* **What to do**
Once you have located the line containing "The height and width of the screenshot is (452, 630)." in the material below, return it exactly along with each line after it through the line containing "Image resolution: width=924".

* **Exercise data**
*** Block opens ***

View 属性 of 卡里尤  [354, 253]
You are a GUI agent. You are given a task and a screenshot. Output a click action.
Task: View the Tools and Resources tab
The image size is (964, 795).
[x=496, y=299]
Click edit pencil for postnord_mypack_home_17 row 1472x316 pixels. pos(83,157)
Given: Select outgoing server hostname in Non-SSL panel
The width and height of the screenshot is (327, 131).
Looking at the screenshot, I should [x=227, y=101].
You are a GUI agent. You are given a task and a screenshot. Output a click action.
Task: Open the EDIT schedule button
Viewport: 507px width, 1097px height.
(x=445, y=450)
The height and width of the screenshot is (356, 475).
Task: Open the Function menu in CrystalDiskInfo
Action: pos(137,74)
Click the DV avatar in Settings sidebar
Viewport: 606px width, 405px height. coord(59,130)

*** Block closes ***
*** Block opens ***

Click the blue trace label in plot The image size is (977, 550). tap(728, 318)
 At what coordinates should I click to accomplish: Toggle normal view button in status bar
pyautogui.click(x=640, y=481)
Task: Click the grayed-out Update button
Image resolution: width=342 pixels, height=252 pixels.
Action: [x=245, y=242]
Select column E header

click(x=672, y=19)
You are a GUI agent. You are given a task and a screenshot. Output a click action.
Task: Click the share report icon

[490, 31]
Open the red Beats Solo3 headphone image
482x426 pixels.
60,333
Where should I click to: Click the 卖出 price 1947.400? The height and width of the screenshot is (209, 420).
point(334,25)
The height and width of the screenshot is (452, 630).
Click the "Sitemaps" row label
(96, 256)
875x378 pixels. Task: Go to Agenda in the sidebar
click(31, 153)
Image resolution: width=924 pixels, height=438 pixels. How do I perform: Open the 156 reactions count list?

*** Block closes ***

* **Final answer**
The height and width of the screenshot is (452, 630).
Click the "Sitemaps" row label
(96, 256)
875x378 pixels. Task: Go to Agenda in the sidebar
click(31, 153)
Image resolution: width=924 pixels, height=438 pixels. How do I perform: Open the 156 reactions count list?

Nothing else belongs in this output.